* _Given problem_: Return the lines of the material from the one containing "This screenshot has height=770, width=1032." through the end of the material, both ends included, copying each line exactly. Omit the pictures from your answer.

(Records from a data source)
-------------------------
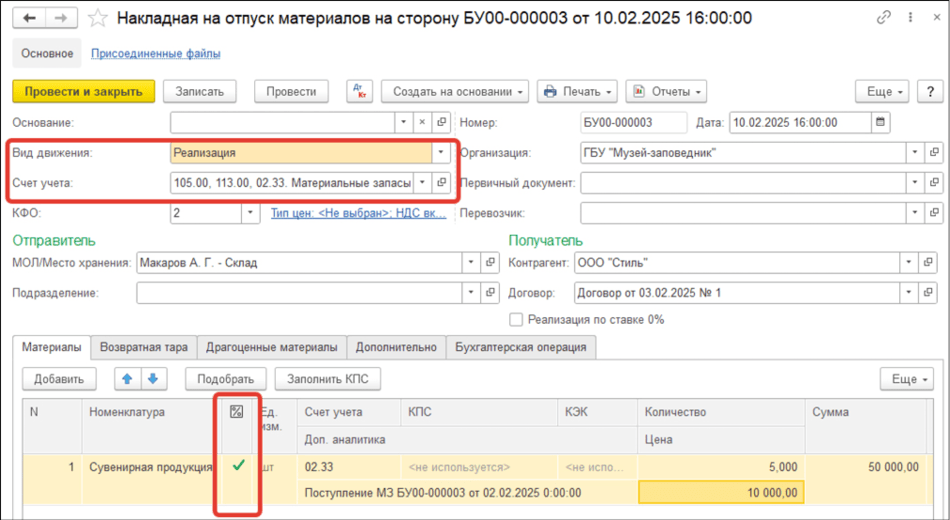
Task: Expand the Печать print menu
Action: 577,91
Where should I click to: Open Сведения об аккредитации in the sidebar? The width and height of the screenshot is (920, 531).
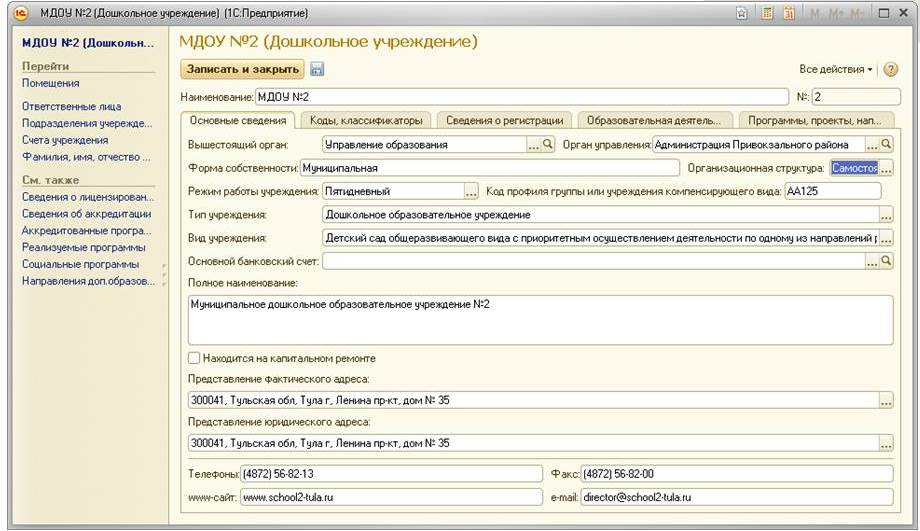(x=86, y=214)
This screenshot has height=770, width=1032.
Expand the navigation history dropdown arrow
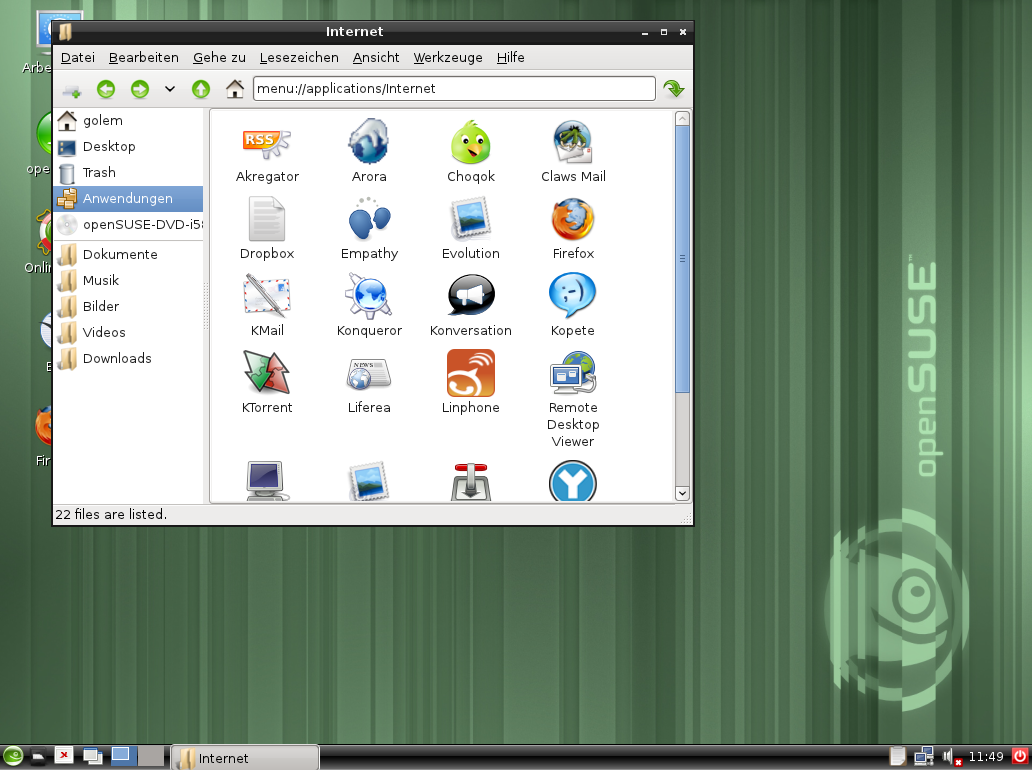click(x=170, y=89)
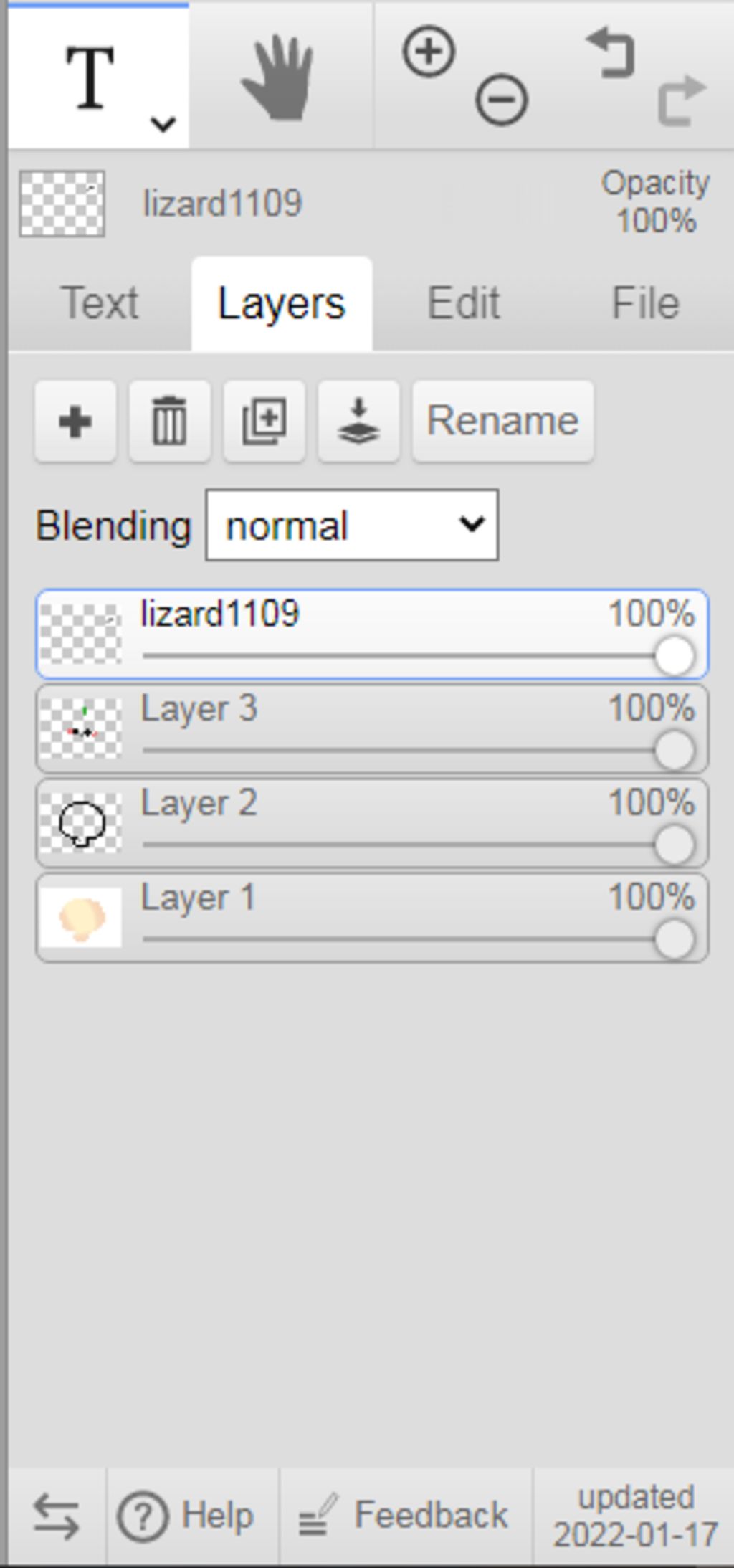The width and height of the screenshot is (734, 1568).
Task: Open the Blending mode dropdown
Action: [x=352, y=526]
-------------------------
* _Full response_:
This screenshot has height=770, width=1032.
Expand the navigation history dropdown arrow
click(x=170, y=89)
The width and height of the screenshot is (734, 1568).
Task: Open the Blending mode dropdown
Action: [x=352, y=526]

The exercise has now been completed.